ABC (Toledo / Castilla-La Mancha)
La historia con orejeras
A figura del impetuoso corso nacido como Napoleone di Buonaparte sigue dividiendo al mundo doscientos años después de su muerte, a los 51 años, desterrado en el insalubre fin del mundo atlántico de Santa Elena y víctima de un cáncer de estómago (o de un envenenamiento por arsénico, según la versión novelera). Sus admiradores lo recuerdan como un genio militar, que devolvió el orden a Francia tras el caos revolucionario. También ensalzan su capacidad jurídica, con el influyente Código Napoleónico, y lo saludan como un modernizador. Sus detractores vemos a un ególatra sanguinario, que sembró de muerte Europa a su mayor gloria. El inteligente Thomas Jefferson no lo tragaba: «Un miserable que provocó más dolor y sufrimiento al mundo que cualquier otro ser que hubiese vivido». El ilustrado estadounidense lo consideraba «un espíritu tiránico», un «Atila que ha causado la muerte de cinco o diez millones de seres humanos». Hoy el debate sobre Napoleón se dirime donde debe: en la cancha de historiadores y literatos. Francia ha pasado de puntillas sobre su bicentenario. Sin embargo, a ningún legislador se le ha ocurrido dar ‘un nuevo significado’ al Palacio de los Inválidos de París, donde reposa en suntuosa tumba; y eso a pesar de que instigó auténticas atrocidades, como nos recuerdan con precisión sobrecogedora las violentas estampas de Goya. Tampoco se les ha ocurrido exhumarlo en un ‘show’ televisado a mayor gloria del Gobierno y trasladar sus restos en helicóptero hasta algún discreto camposanto periférico. La historia está ahí, con sus luces y sombras. No toca reescribirla desde el poder, sino intentar contarla con la mayor honestidad académica.

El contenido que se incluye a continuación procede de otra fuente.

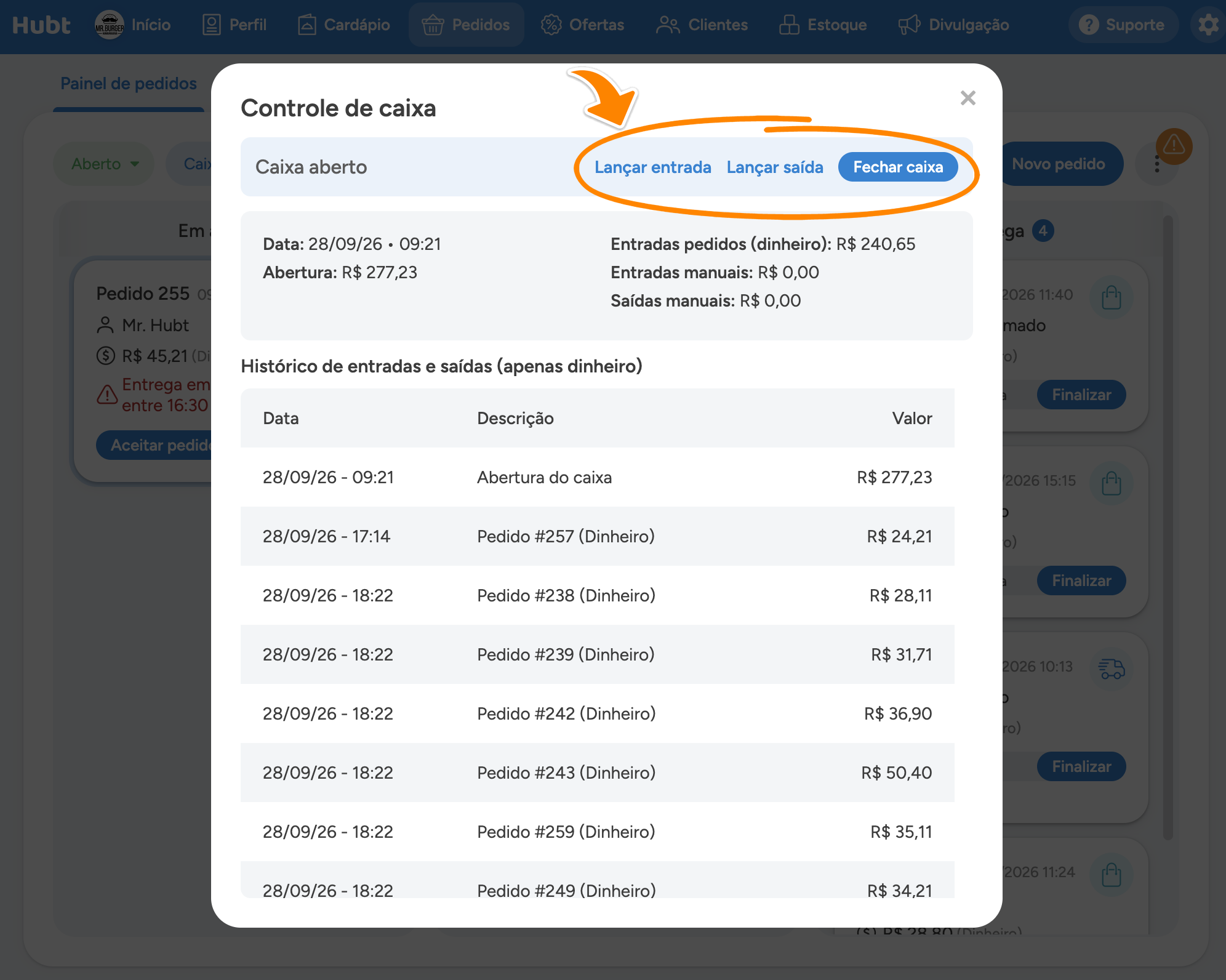Click the Mr. Burger logo icon
This screenshot has height=980, width=1226.
(110, 25)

La ley de Memoria rezuma miopía doctrinaria y maniqueísmo. Echa sal a cicatrices que había cerrado el hermoso pacto de perdón mutuo de la Transición e impone una lectura única y obligatoria de hechos ocurridos hace 85 años. Se pretende un imposible: revertir a posteriori el resultado de una horrible guerra civil. Se divide a los españoles en ángeles y demonios, ignorando que hubo cabronazos en los dos frentes y también héroes que se jugaron la vida para salvar a personas del otro bando. Se soslaya que la mayoría de los combatientes se vieron enrolados a la fuerza y al azar, según quién mandaba en su lugar de residencia. Se olvidan el contexto, la violencia de la época y la batalla ideológica que se disputaba en toda Europa entre los totalitarismos comunista y fascista. Se obligará a enseñar en las escuelas que la República era una Arcadia feliz, cuando tuvo mucho de estado fallido y se vio saboteada incluso desde dentro (véase el golpe revolucionario socialista del 34). Se condenan los males de la dictadura de Franco, que en efecto llevó a cabo una represión atroz tras la guerra y proscribió las libertades, pero se prohíbe recordar que fue modulándose y contribuyó, por ejemplo, a crear la clase media y el ascensor social. Esta ley aspira a calarnos orejeras mentales, a prohibirnos leer la historia con las herramientas de la razón y el estudio. Putin y Xi auspician proyectos similares. Todo un indicio.